▶ _WHAT YOU SHOULD DO_
Leave out all pictures and retype exactly the lines from the one with "Task: Click the" through the last line of the material.

_ _ _ _ _

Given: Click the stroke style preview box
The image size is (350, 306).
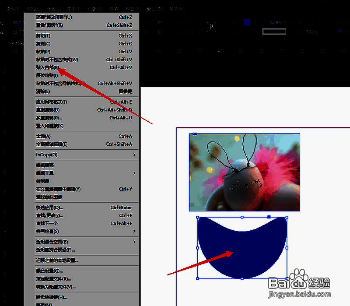Looking at the screenshot, I should 274,32.
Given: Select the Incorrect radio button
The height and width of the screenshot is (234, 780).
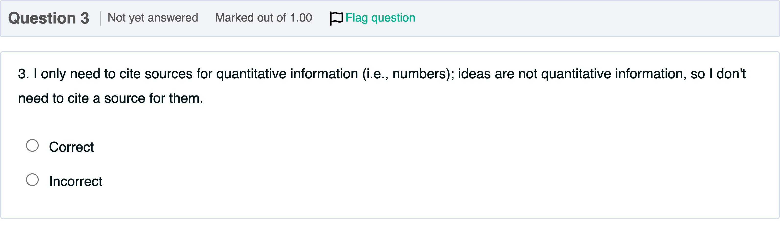Looking at the screenshot, I should point(32,180).
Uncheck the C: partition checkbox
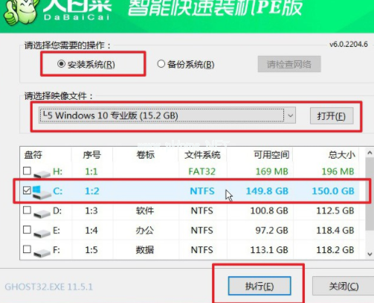This screenshot has width=374, height=303. [x=27, y=191]
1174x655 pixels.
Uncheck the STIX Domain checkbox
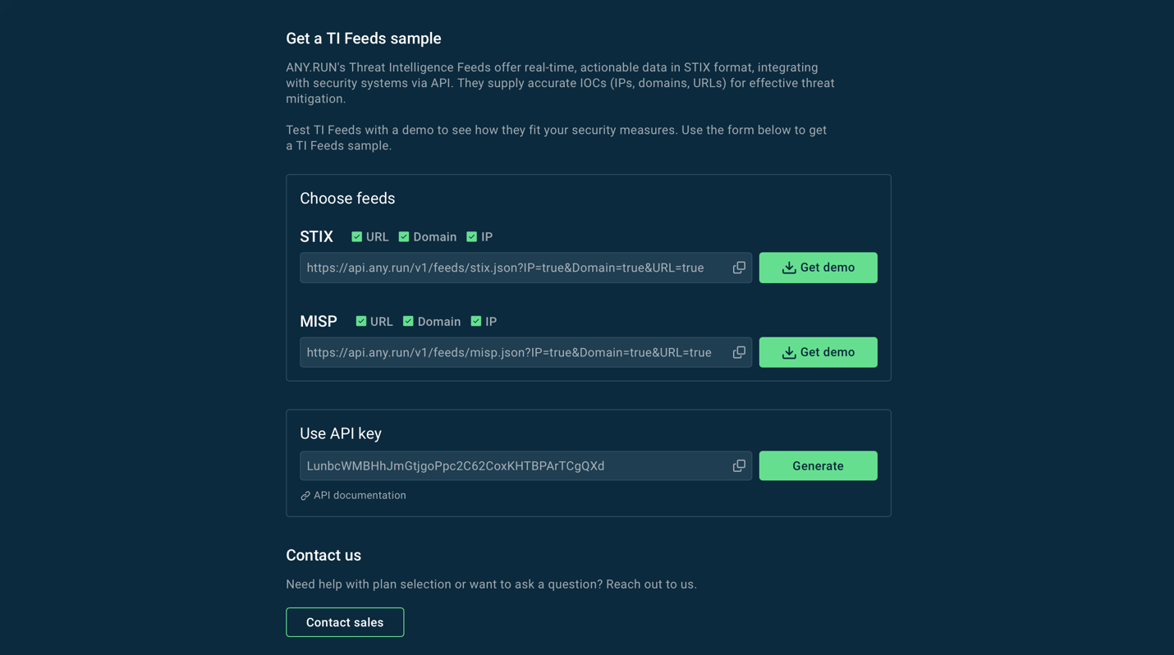(404, 236)

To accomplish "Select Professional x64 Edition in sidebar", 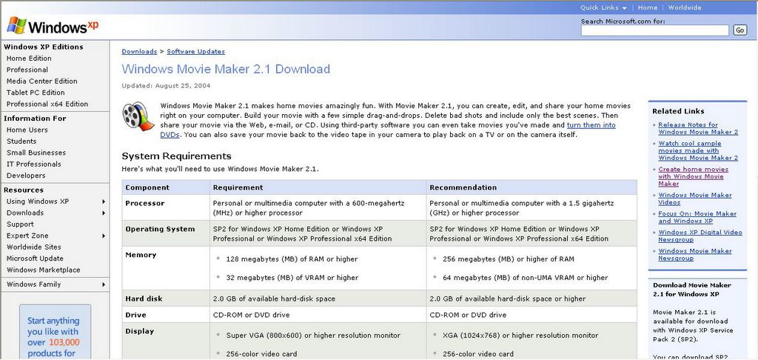I will pyautogui.click(x=47, y=104).
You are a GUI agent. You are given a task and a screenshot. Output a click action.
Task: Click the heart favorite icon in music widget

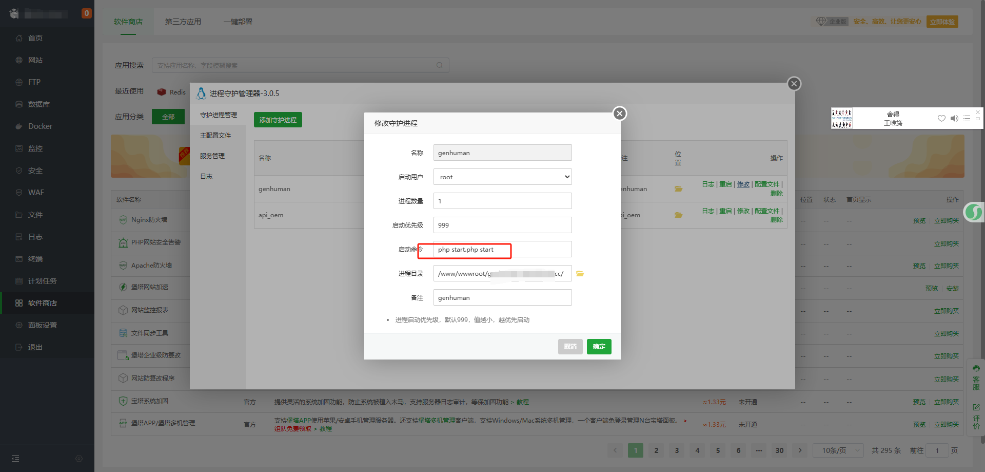pyautogui.click(x=941, y=118)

_ _ _ _ _

▶ _RESPONSE TO THE EXERCISE_
Task: Click the heart favorite icon in music widget

pyautogui.click(x=941, y=118)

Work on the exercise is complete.